Even though I couldn't find any problems, I'm sure some Word guru will find some esoteric incompatibility in some feature, which will be completely inconsequential to everyone in the world - except for the people who need that feature.

I found KDE a little buggy, and the desktop icons still had an "under construction" look to them. The desktop crashed now and then.

If the Mandrake release of 9 is any indication, all known bugs will be fixed and rendered obsolete before the actual release - the amount of progress between the beta and this release candidate, still not frozen as of this writing, is astounding. It's quite usable, but not as stable as a "standard" Mandrake release. Mandrake is normally rock-solid.

It's currently available in "cooker" format - MandrakeSoft's fancy name for a release that complies with the International Standards Organization standard for bootable CDs. Download it from one of the Mandrake mirrors, and run and install it either from a burned CD, or directly off the hard disk. Burning the image onto a CD takes little longer, but it's worth the slight extra effort.

Mandrake10 includes Kernel 2.6, KDE 3.2 and XFree86 4.4, both of the latter still in beta.

The final version of Mandrake10, the company says, will include support for more users and apps per server, better installation and configuration procedures, more recognized hardware, better Office compatibility, and more bundled applications. Many of these enhancements can be seen in the latest release of the Cooker,. The Cooker has been renamed to the "Mandrake 10 Community" release, with support for more powerful hardware: including up to 4 GB of memory, and 16-processor systems.
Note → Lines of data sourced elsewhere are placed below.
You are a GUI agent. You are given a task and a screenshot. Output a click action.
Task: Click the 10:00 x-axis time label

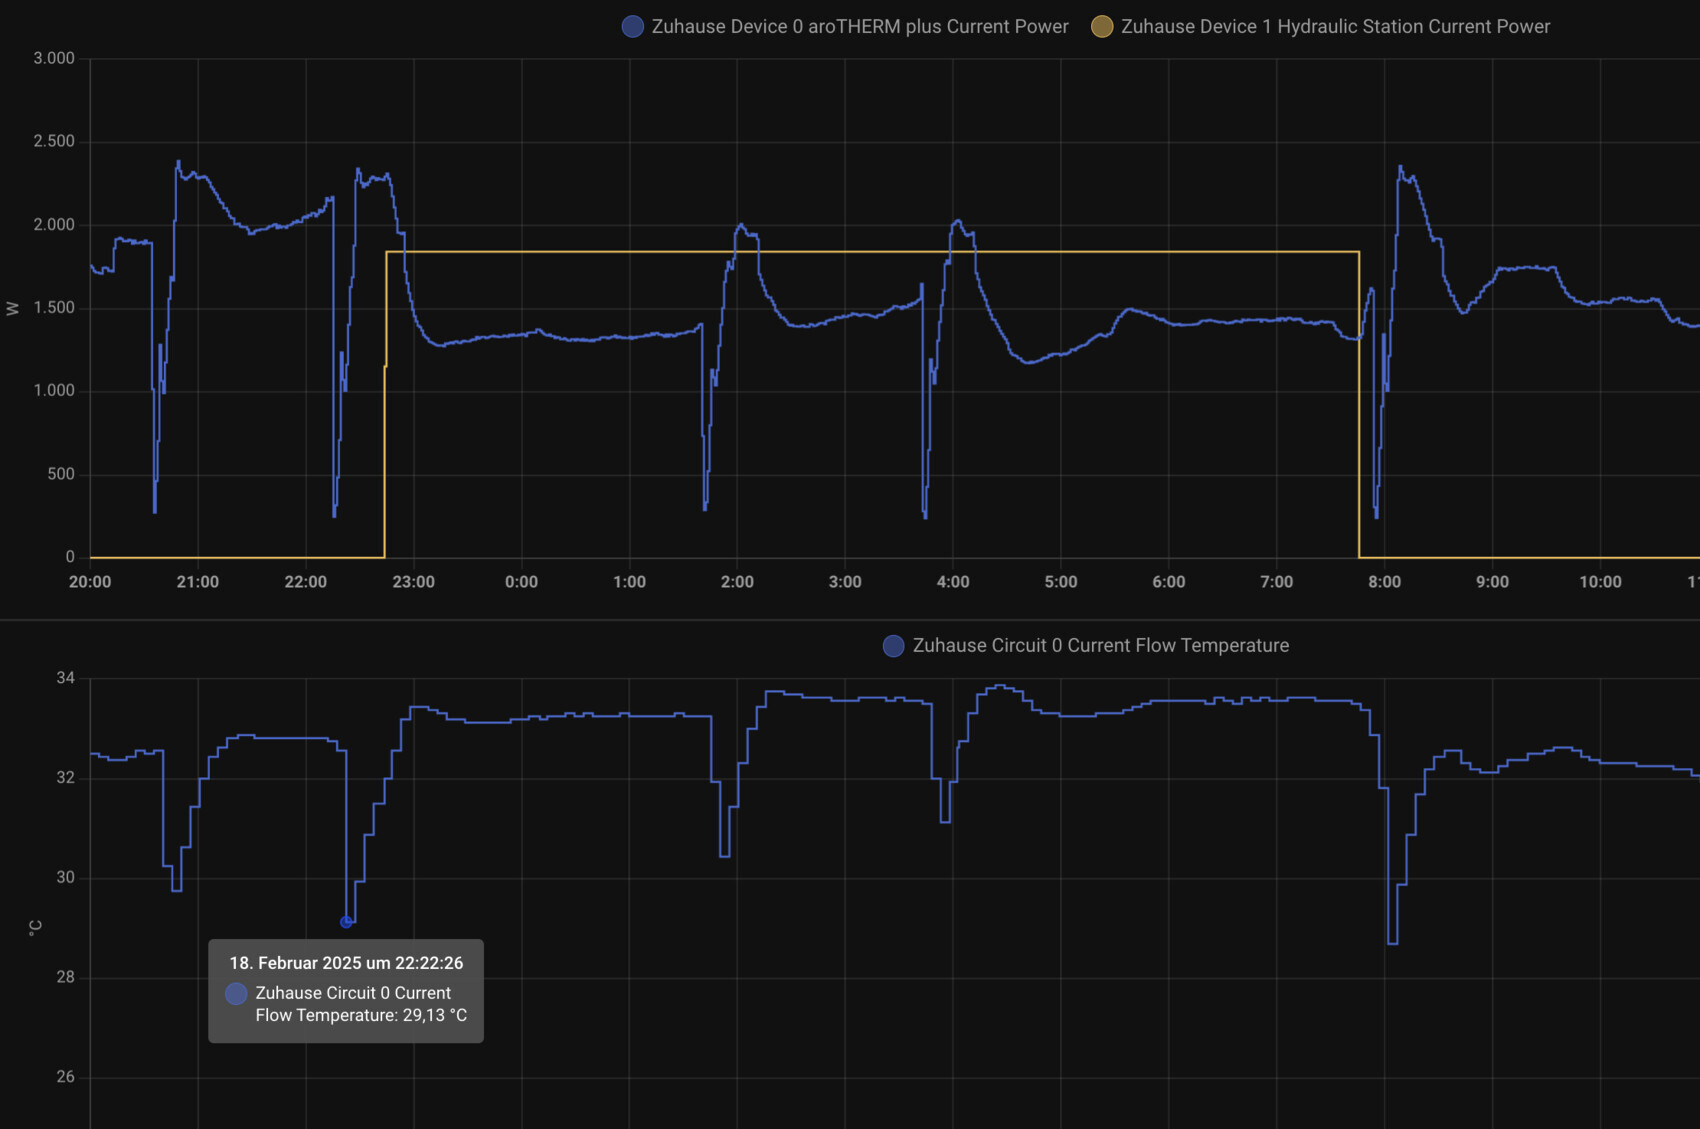[1600, 582]
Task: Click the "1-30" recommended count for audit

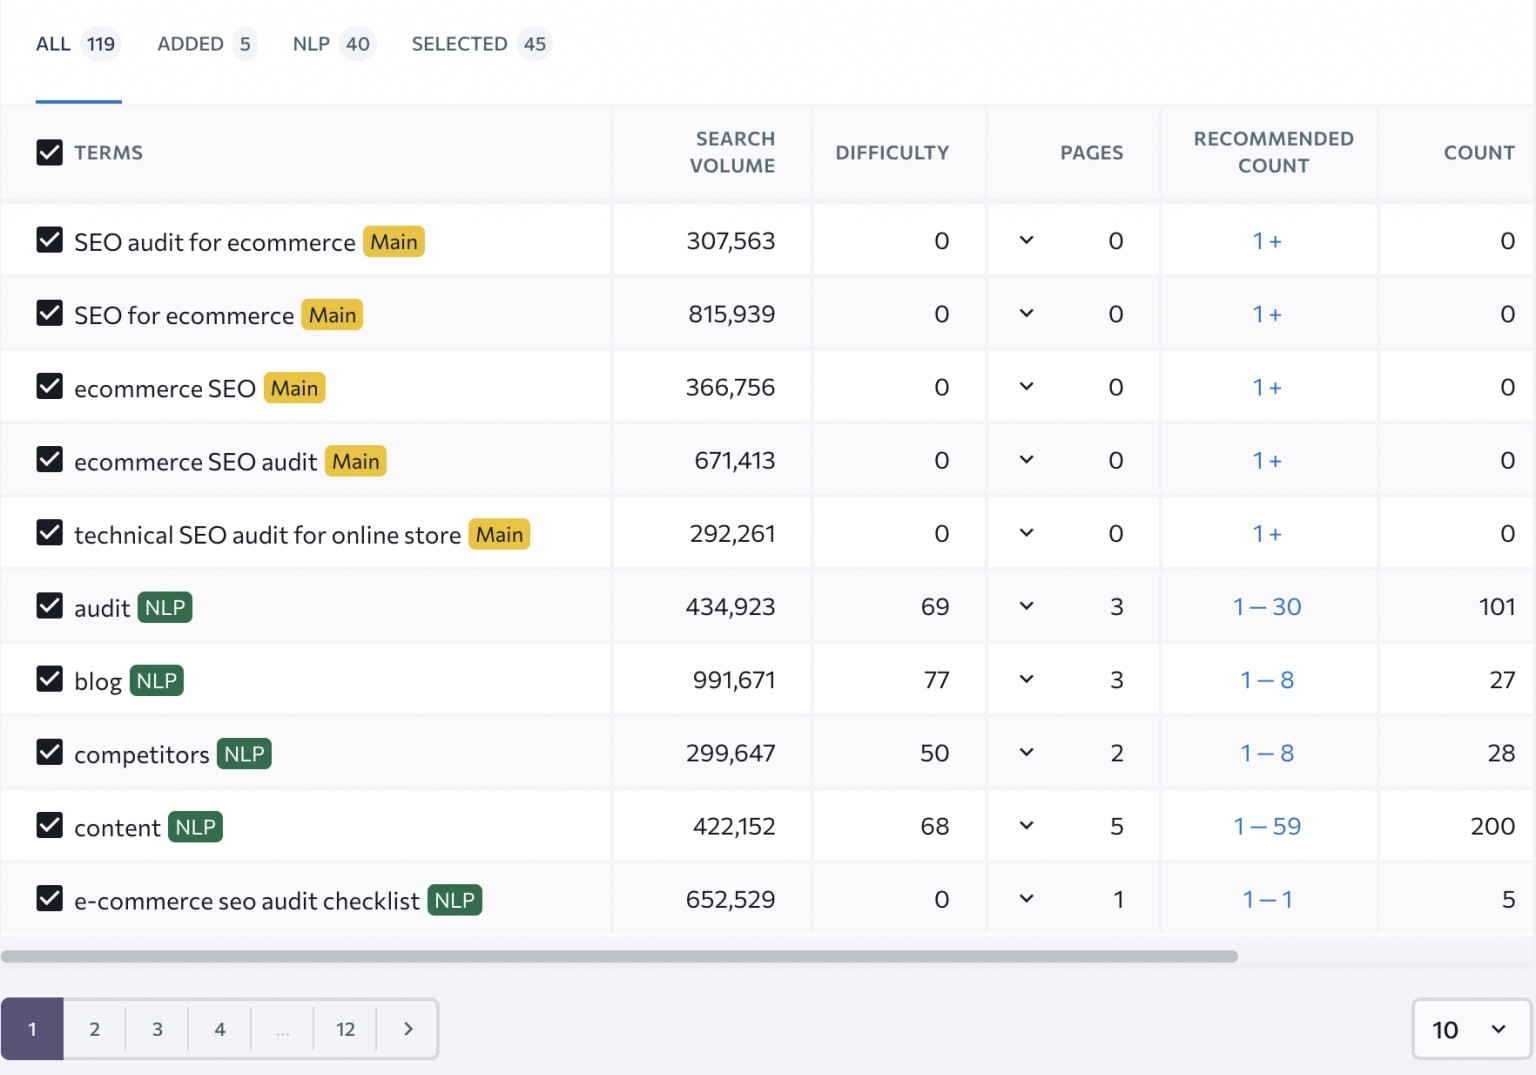Action: [1267, 606]
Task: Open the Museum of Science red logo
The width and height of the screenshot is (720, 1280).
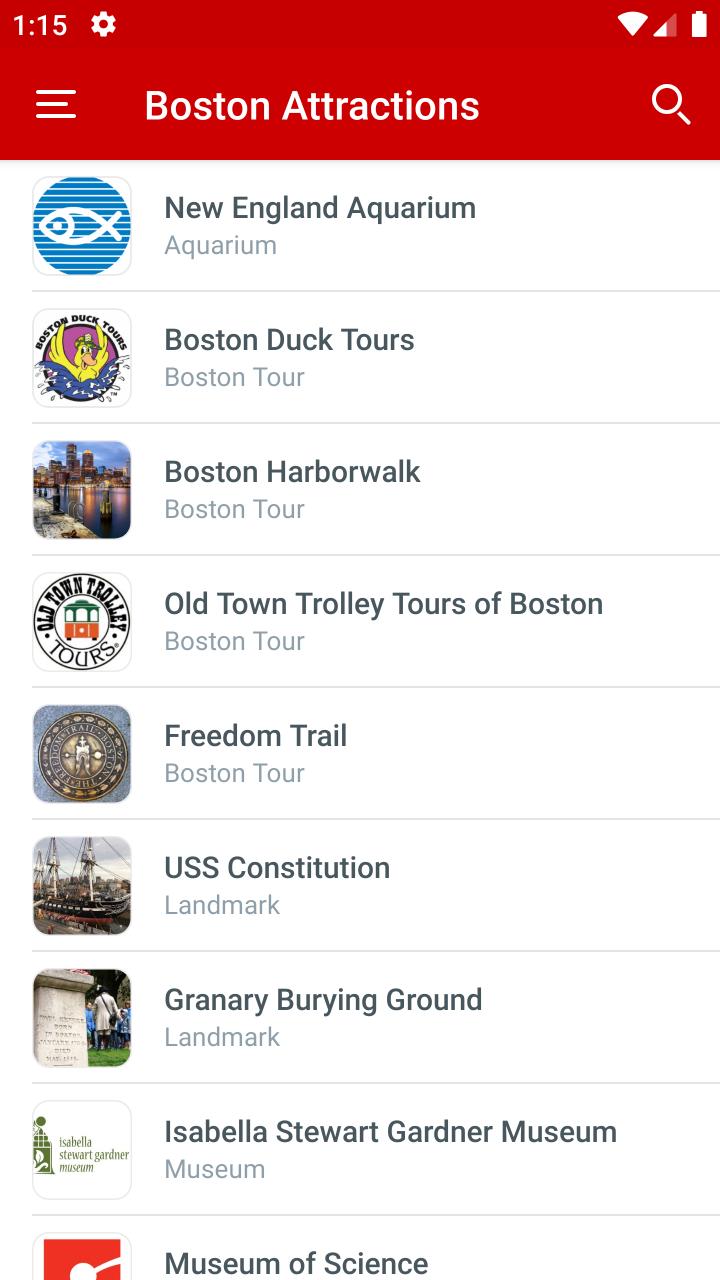Action: point(82,1257)
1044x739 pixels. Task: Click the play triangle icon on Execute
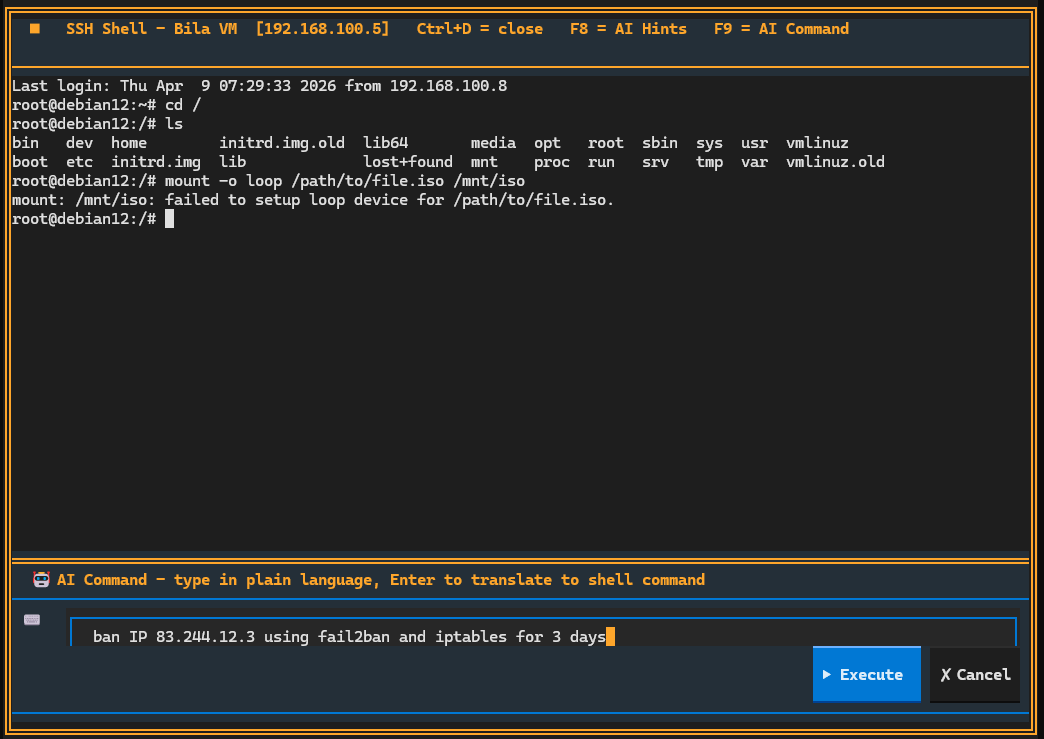828,674
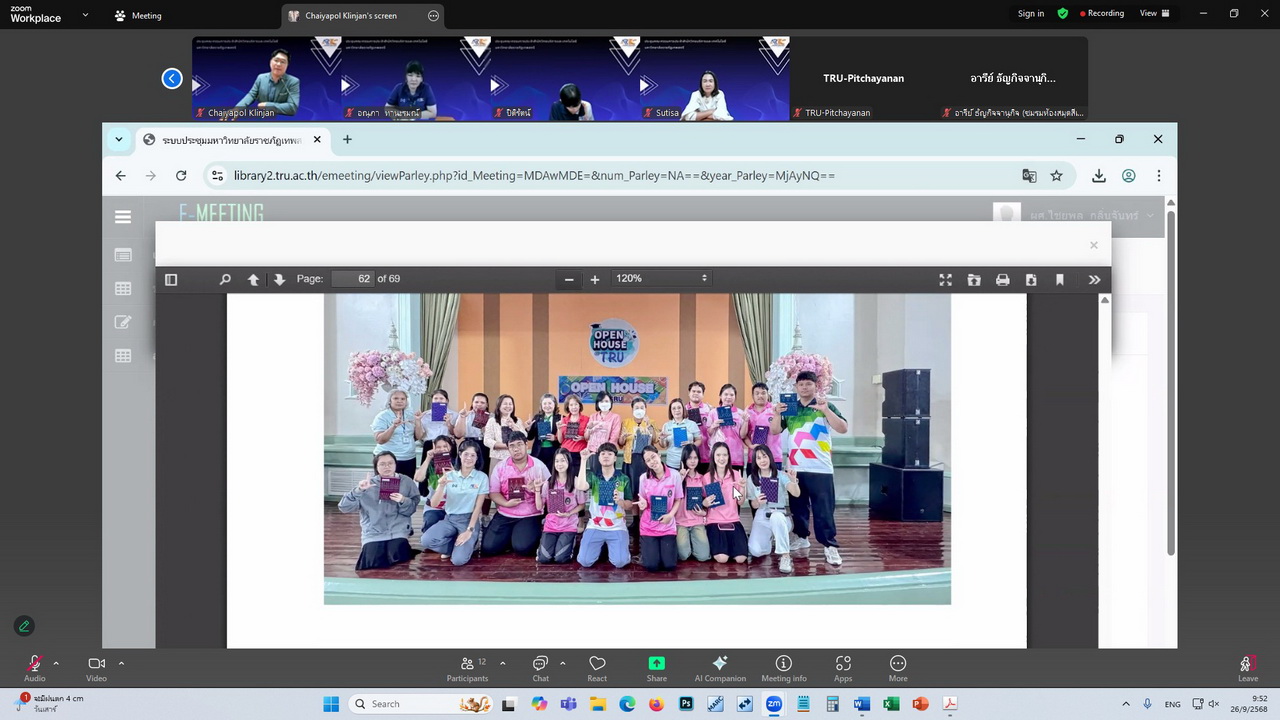1280x720 pixels.
Task: Switch to Chaiyapol Klinjan's screen tab
Action: pyautogui.click(x=352, y=16)
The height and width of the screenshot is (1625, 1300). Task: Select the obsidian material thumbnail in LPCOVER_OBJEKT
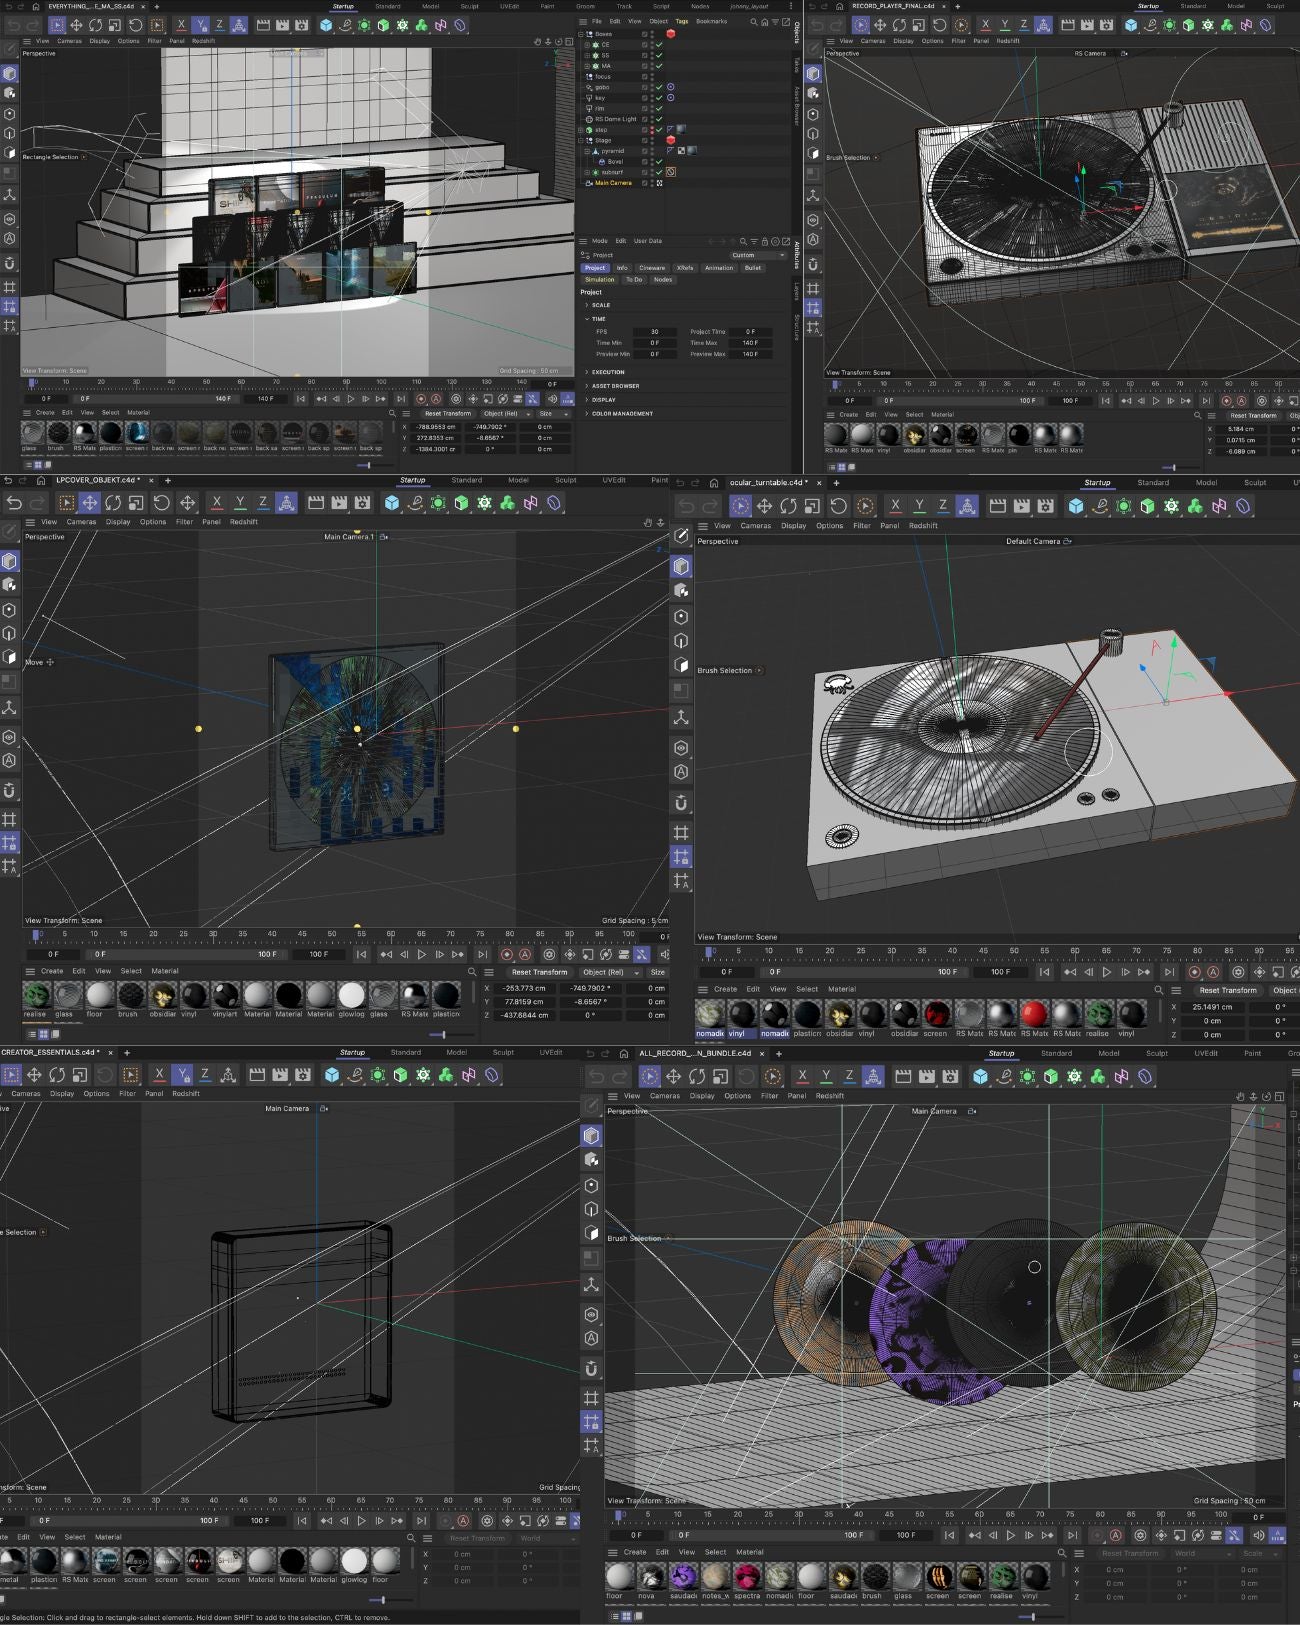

But wait, there's more: better Samba, MySQL, PHP, PostgreSQL, security, network printing and development tools. All of this is expected in the official release.

Or so MandrakeSoft claims.

When the product is officially released, we'll know. We'll review it. We'll let you know.

Ross M. Greenberg is a programmer, writer, consultant, and web page designer with experience in Linux, Unix and Windows. He started working on Unix-based systems in the early 1980s. Lately, he's been concentrating on PHP and ASP database programming.